--- ENTRIES PROVIDED ---
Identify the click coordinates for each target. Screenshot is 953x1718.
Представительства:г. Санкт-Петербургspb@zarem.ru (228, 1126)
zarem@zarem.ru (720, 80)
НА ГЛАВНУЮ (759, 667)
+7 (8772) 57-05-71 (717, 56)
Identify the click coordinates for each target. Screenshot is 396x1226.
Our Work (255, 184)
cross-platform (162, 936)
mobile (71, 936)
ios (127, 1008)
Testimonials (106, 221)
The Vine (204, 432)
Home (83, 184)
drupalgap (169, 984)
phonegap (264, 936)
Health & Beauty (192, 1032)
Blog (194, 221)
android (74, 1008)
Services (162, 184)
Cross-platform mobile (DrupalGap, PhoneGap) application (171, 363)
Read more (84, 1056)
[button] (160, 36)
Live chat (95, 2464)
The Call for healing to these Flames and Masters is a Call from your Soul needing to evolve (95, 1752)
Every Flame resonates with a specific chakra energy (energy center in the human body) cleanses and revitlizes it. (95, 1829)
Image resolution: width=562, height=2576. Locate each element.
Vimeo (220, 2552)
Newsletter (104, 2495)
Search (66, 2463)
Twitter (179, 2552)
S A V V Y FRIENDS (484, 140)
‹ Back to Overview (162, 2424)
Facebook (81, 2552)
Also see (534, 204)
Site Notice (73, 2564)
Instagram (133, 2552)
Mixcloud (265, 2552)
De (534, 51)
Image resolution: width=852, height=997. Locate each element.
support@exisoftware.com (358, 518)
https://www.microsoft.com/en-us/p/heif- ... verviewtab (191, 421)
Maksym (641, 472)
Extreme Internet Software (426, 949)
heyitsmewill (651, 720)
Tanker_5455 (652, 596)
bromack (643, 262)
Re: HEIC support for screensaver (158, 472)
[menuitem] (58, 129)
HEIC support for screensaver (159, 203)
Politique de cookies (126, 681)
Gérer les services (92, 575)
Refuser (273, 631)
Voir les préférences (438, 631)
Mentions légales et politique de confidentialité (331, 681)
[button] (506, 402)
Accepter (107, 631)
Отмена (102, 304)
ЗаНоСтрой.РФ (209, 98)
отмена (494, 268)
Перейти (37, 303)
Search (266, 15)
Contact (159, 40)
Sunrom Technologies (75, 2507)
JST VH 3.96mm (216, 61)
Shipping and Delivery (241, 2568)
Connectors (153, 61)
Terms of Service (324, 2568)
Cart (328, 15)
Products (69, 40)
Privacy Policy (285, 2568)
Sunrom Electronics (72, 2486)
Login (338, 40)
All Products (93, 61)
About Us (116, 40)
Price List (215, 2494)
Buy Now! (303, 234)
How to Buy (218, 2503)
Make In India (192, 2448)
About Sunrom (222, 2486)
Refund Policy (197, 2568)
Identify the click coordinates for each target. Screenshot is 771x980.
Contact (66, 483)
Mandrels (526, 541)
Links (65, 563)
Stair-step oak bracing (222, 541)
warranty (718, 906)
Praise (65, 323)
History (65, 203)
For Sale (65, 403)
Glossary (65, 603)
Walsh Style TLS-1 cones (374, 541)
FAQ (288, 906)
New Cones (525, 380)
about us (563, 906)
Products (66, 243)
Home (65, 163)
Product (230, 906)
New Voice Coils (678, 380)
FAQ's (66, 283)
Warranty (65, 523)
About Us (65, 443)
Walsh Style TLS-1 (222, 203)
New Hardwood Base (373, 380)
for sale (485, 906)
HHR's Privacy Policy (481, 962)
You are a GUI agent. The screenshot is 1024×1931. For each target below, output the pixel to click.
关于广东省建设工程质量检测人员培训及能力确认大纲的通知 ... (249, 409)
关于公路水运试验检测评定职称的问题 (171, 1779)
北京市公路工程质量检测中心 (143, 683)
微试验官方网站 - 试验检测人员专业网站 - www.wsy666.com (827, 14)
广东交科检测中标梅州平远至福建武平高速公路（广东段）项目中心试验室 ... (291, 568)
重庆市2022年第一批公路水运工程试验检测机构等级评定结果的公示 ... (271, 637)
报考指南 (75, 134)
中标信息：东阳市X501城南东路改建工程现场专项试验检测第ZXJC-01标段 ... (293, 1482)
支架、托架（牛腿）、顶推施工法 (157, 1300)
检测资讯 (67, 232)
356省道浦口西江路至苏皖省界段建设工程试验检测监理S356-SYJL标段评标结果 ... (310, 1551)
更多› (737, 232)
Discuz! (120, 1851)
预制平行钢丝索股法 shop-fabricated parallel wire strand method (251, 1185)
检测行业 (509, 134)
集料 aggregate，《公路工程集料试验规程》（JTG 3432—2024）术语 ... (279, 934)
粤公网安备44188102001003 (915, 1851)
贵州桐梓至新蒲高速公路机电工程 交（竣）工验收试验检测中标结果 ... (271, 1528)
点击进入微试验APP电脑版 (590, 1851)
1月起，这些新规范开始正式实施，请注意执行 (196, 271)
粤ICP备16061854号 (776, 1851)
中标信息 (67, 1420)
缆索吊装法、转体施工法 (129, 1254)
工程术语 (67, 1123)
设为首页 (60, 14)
---
Arrange every line above as a JSON list of strings, with one string per line and blank lines omitted.

* [THE RESPONSE]
[
  "Identify the click coordinates for each target. Screenshot is 953x1718.",
  "Представительства:г. Санкт-Петербургspb@zarem.ru (228, 1126)",
  "zarem@zarem.ru (720, 80)",
  "НА ГЛАВНУЮ (759, 667)",
  "+7 (8772) 57-05-71 (717, 56)",
  "Identify the click coordinates for each target. Screenshot is 396x1226.",
  "Our Work (255, 184)",
  "cross-platform (162, 936)",
  "mobile (71, 936)",
  "ios (127, 1008)",
  "Testimonials (106, 221)",
  "The Vine (204, 432)",
  "Home (83, 184)",
  "drupalgap (169, 984)",
  "phonegap (264, 936)",
  "Health & Beauty (192, 1032)",
  "Blog (194, 221)",
  "android (74, 1008)",
  "Services (162, 184)",
  "Cross-platform mobile (DrupalGap, PhoneGap) application (171, 363)",
  "Read more (84, 1056)",
  "[button] (160, 36)",
  "Live chat (95, 2464)",
  "The Call for healing to these Flames and Masters is a Call from your Soul needing to evolve (95, 1752)",
  "Every Flame resonates with a specific chakra energy (energy center in the human body) cleanses and revitlizes it. (95, 1829)",
  "Image resolution: width=562, height=2576. Locate each element.",
  "Vimeo (220, 2552)",
  "Newsletter (104, 2495)",
  "Search (66, 2463)",
  "Twitter (179, 2552)",
  "S A V V Y FRIENDS (484, 140)",
  "‹ Back to Overview (162, 2424)",
  "Facebook (81, 2552)",
  "Also see (534, 204)",
  "Site Notice (73, 2564)",
  "Instagram (133, 2552)",
  "Mixcloud (265, 2552)",
  "De (534, 51)",
  "Image resolution: width=852, height=997. Locate each element.",
  "support@exisoftware.com (358, 518)",
  "https://www.microsoft.com/en-us/p/heif- ... verviewtab (191, 421)",
  "Maksym (641, 472)",
  "Extreme Internet Software (426, 949)",
  "heyitsmewill (651, 720)",
  "Tanker_5455 (652, 596)",
  "bromack (643, 262)",
  "Re: HEIC support for screensaver (158, 472)",
  "[menuitem] (58, 129)",
  "HEIC support for screensaver (159, 203)",
  "Politique de cookies (126, 681)",
  "Gérer les services (92, 575)",
  "Refuser (273, 631)",
  "Voir les préférences (438, 631)",
  "Mentions légales et politique de confidentialité (331, 681)",
  "[button] (506, 402)",
  "Accepter (107, 631)",
  "Отмена (102, 304)",
  "ЗаНоСтрой.РФ (209, 98)",
  "отмена (494, 268)",
  "Перейти (37, 303)",
  "Search (266, 15)",
  "Contact (159, 40)",
  "Sunrom Technologies (75, 2507)",
  "JST VH 3.96mm (216, 61)",
  "Shipping and Delivery (241, 2568)",
  "Connectors (153, 61)",
  "Terms of Service (324, 2568)",
  "Cart (328, 15)",
  "Products (69, 40)",
  "Privacy Policy (285, 2568)",
  "Sunrom Electronics (72, 2486)",
  "Login (338, 40)",
  "All Products (93, 61)",
  "About Us (116, 40)",
  "Price List (215, 2494)",
  "Buy Now! (303, 234)",
  "How to Buy (218, 2503)",
  "Make In India (192, 2448)",
  "About Sunrom (222, 2486)",
  "Refund Policy (197, 2568)",
  "Identify the click coordinates for each target. Screenshot is 771x980.",
  "Contact (66, 483)",
  "Mandrels (526, 541)",
  "Links (65, 563)",
  "Stair-step oak bracing (222, 541)",
  "warranty (718, 906)",
  "Praise (65, 323)",
  "History (65, 203)",
  "For Sale (65, 403)",
  "Glossary (65, 603)",
  "Walsh Style TLS-1 cones (374, 541)",
  "FAQ (288, 906)",
  "New Cones (525, 380)",
  "about us (563, 906)",
  "Products (66, 243)",
  "Home (65, 163)",
  "Product (230, 906)",
  "New Voice Coils (678, 380)",
  "FAQ's (66, 283)",
  "Warranty (65, 523)",
  "About Us (65, 443)",
  "Walsh Style TLS-1 (222, 203)",
  "New Hardwood Base (373, 380)",
  "for sale (485, 906)",
  "HHR's Privacy Policy (481, 962)",
  "You are a GUI agent. The screenshot is 1024×1931. For each target below, output the pixel to click.",
  "关于广东省建设工程质量检测人员培训及能力确认大纲的通知 ... (249, 409)",
  "关于公路水运试验检测评定职称的问题 (171, 1779)",
  "北京市公路工程质量检测中心 (143, 683)",
  "微试验官方网站 - 试验检测人员专业网站 - www.wsy666.com (827, 14)",
  "广东交科检测中标梅州平远至福建武平高速公路（广东段）项目中心试验室 ... (291, 568)",
  "重庆市2022年第一批公路水运工程试验检测机构等级评定结果的公示 ... (271, 637)",
  "报考指南 (75, 134)",
  "中标信息：东阳市X501城南东路改建工程现场专项试验检测第ZXJC-01标段 ... (293, 1482)",
  "支架、托架（牛腿）、顶推施工法 (157, 1300)",
  "检测资讯 (67, 232)",
  "356省道浦口西江路至苏皖省界段建设工程试验检测监理S356-SYJL标段评标结果 ... (310, 1551)",
  "更多› (737, 232)",
  "Discuz! (120, 1851)",
  "预制平行钢丝索股法 shop-fabricated parallel wire strand method (251, 1185)",
  "检测行业 (509, 134)",
  "集料 aggregate，《公路工程集料试验规程》（JTG 3432—2024）术语 ... (279, 934)",
  "粤公网安备44188102001003 (915, 1851)",
  "贵州桐梓至新蒲高速公路机电工程 交（竣）工验收试验检测中标结果 ... (271, 1528)",
  "点击进入微试验APP电脑版 (590, 1851)",
  "1月起，这些新规范开始正式实施，请注意执行 (196, 271)",
  "粤ICP备16061854号 (776, 1851)",
  "中标信息 (67, 1420)",
  "缆索吊装法、转体施工法 (129, 1254)",
  "工程术语 (67, 1123)",
  "设为首页 (60, 14)"
]